Dear God, help me to stand even when no one else is doing so.

Fearing persecution from the government, pressure from the church, and distraction from false teachers Timothy was weakening in his faith and maybe even contemplating quitting the ministry. Earlier in chapter 1, Paul had written for Timothy not to be consumed with a spirit of fear, but rather a spirit of boldness and courage in spreading the message of the gospel. Obviously in the face of intense persecution and even seeing that preaching the gospel had landed Paul in prison, Timothy feared for his own life. I mean, who wouldn’t? No one wants to do something which may have a negative backlash and endanger their very life. But Paul felt as if the message of the gospel was worth laying down his life and he desired Timothy to have the same attitude.

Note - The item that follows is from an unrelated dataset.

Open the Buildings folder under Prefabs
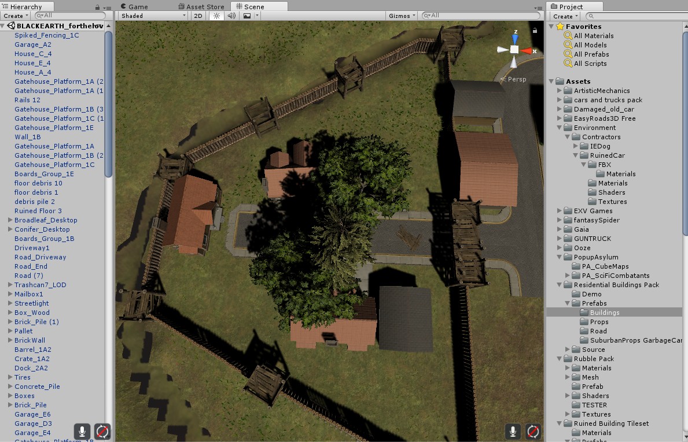688x442 pixels. click(x=604, y=313)
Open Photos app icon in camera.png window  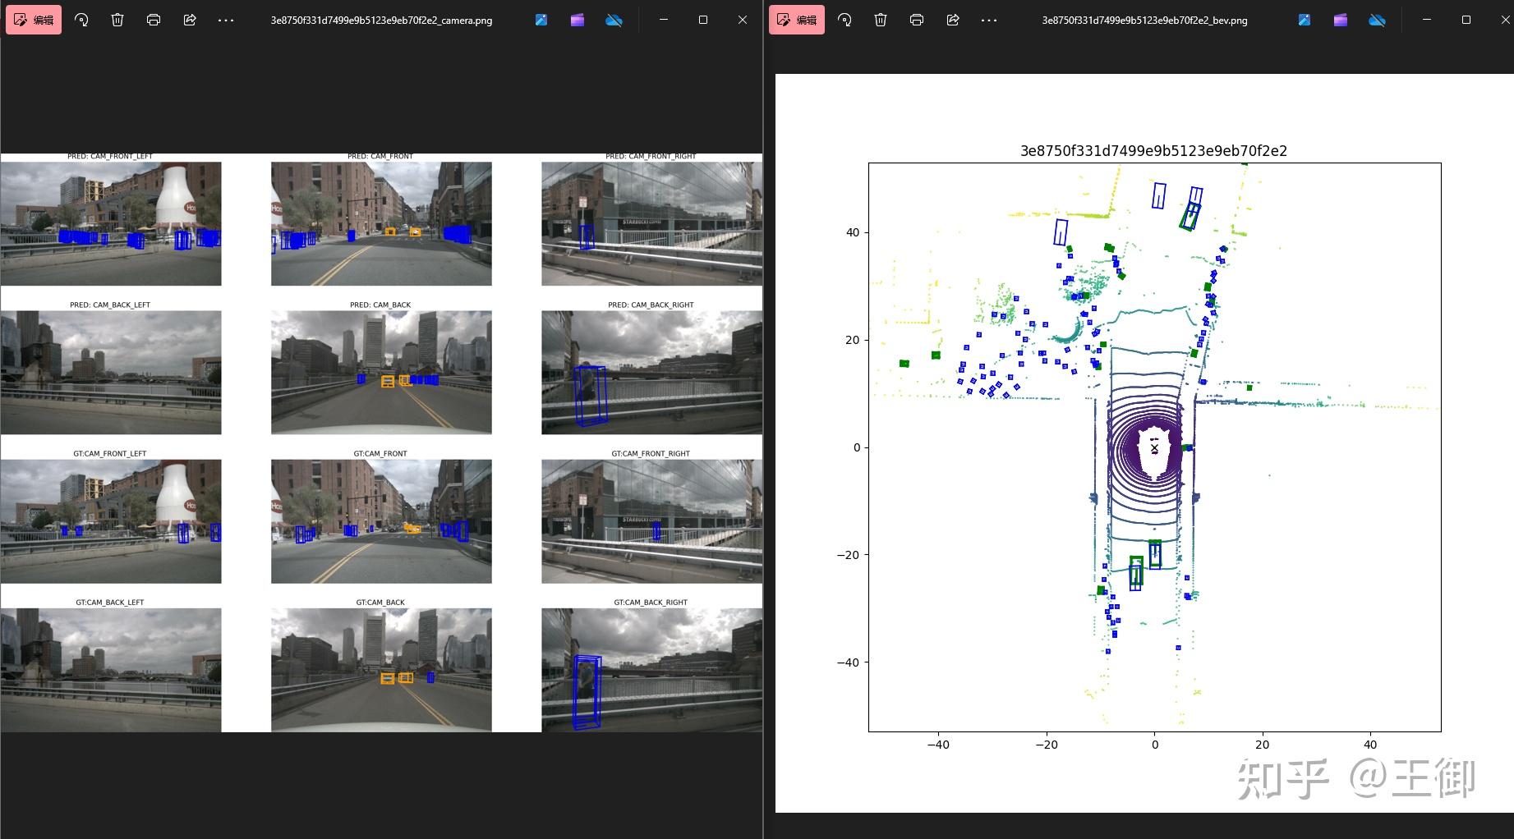pyautogui.click(x=541, y=20)
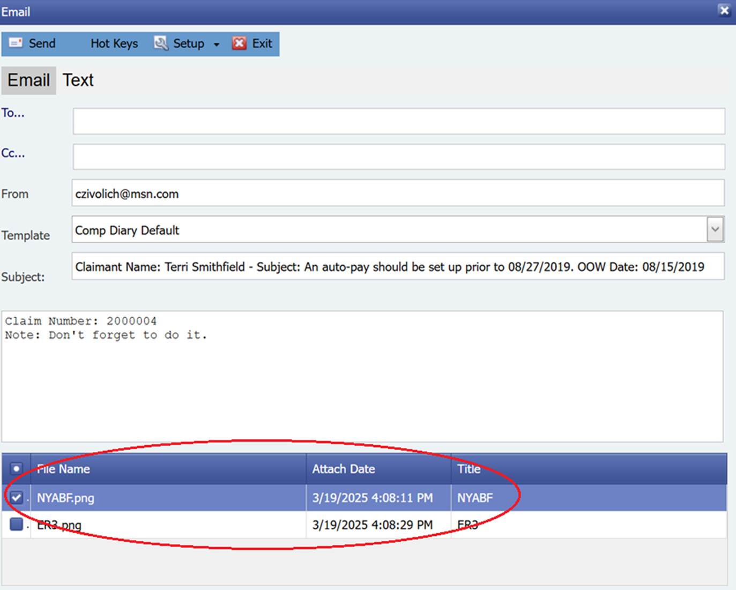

Paul writes “do not be ashamed of the testimony of our Lord, nor of me His prisoner, but share with me in the sufferings for the gospel according to the power of God” (1:8). In the first century, Christians feared persecution for their faith mostly because they were rejecting the belief system of the culture and trusting in Jesus Christ, but the modern day church (in the United States) knows nothing of this type of persecution…yet we are ashamed of the gospel. Sure, we may be laughed at or mocked for speaking the gospel, but usually there is no fear for our life. Jesus Christ has freely given us salvation (1:9), “abolished death and brought life and immortality to light through the gospel…” (1:10) so that we can share the gospel with others. Paul had been “appointed a preacher, an apostle, and a teacher of the Gentiles” (1:11) in order to make this message accessible to all. I believe it is also our responsibility to make sure this message is placed into the hands of the next generation who will also faithfully share the truth about Jesus Christ. What made Paul so courageous in sharing his faith? He knew that his life was in God’s hands and would one day experience eternal life with Christ (1:12). There is no need to fear a life that is temporary anyway, so Paul chose to live radically, live passionately, and live faithfully. What about you?

Dear God, I’m not sure why I am so fearful about sharing the life-changing message of the gospel so give me the courage to make my faith public and apologetically share the gospel with others.